**What to do**
Please return all records verbatim, no pictures.

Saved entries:
▶

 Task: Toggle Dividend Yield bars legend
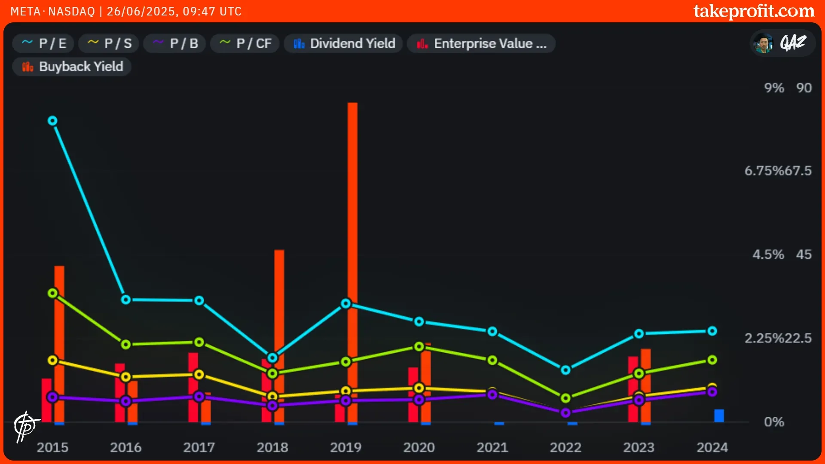[344, 43]

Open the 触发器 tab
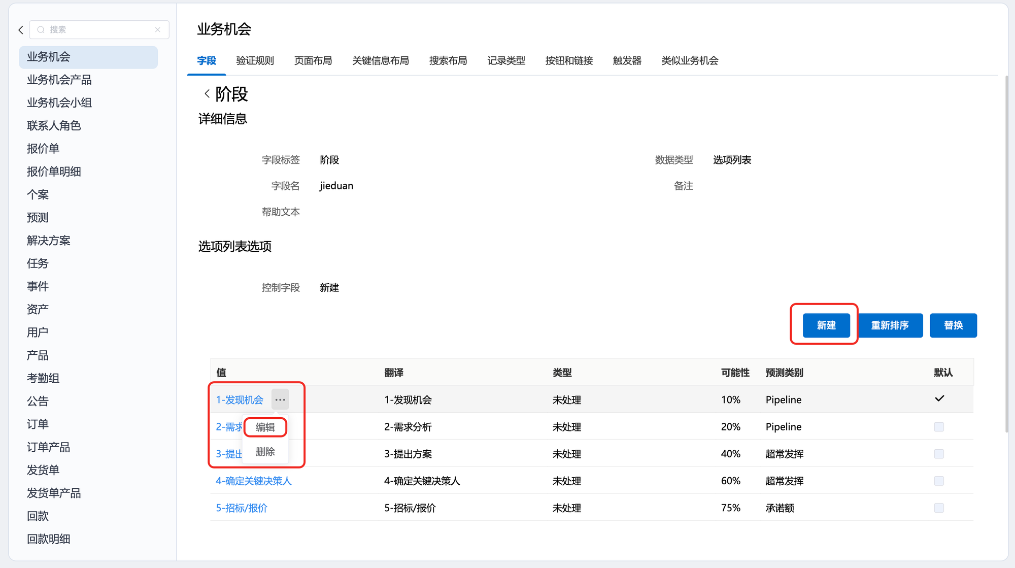tap(627, 61)
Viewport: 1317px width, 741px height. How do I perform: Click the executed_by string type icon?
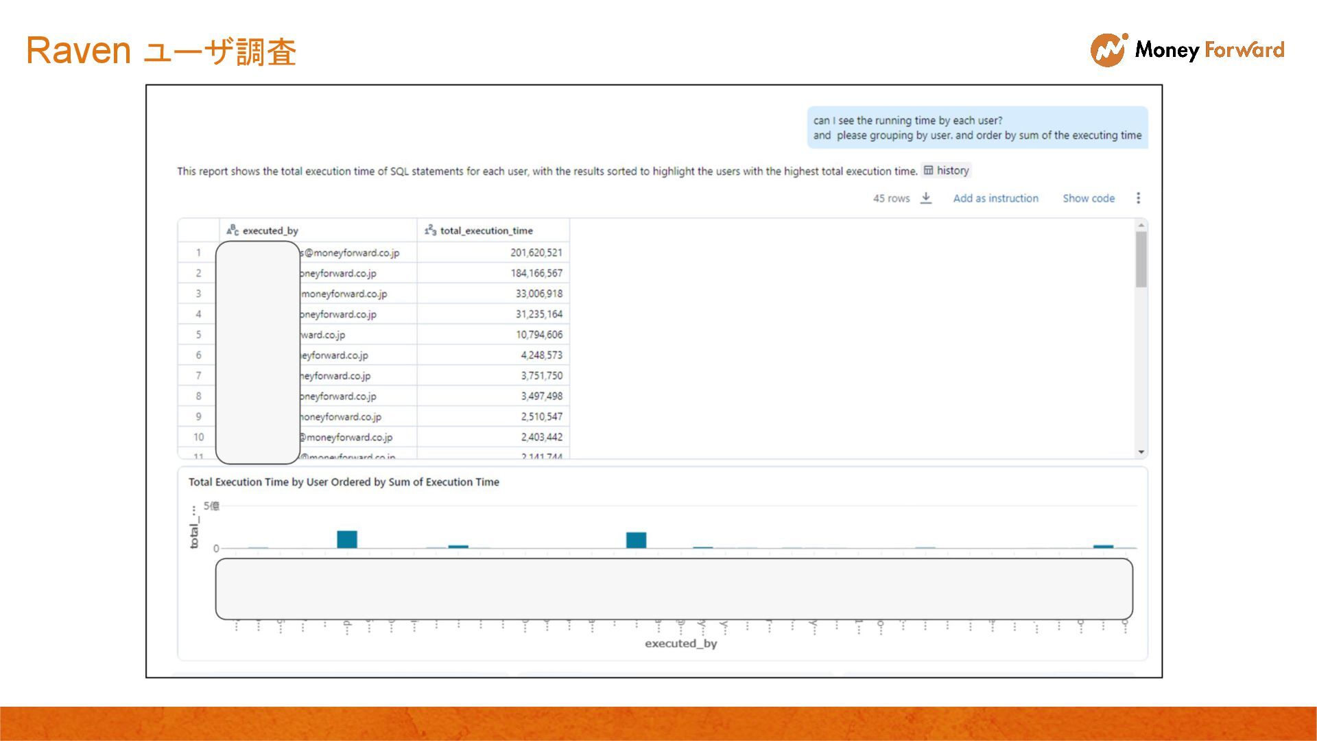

◀

**Response for this exercise**
 Task: Toggle Dividend Yield bars legend
[344, 43]

Open the 触发器 tab
tap(627, 61)
Viewport: 1317px width, 741px height. How do I perform: Click the executed_by string type icon?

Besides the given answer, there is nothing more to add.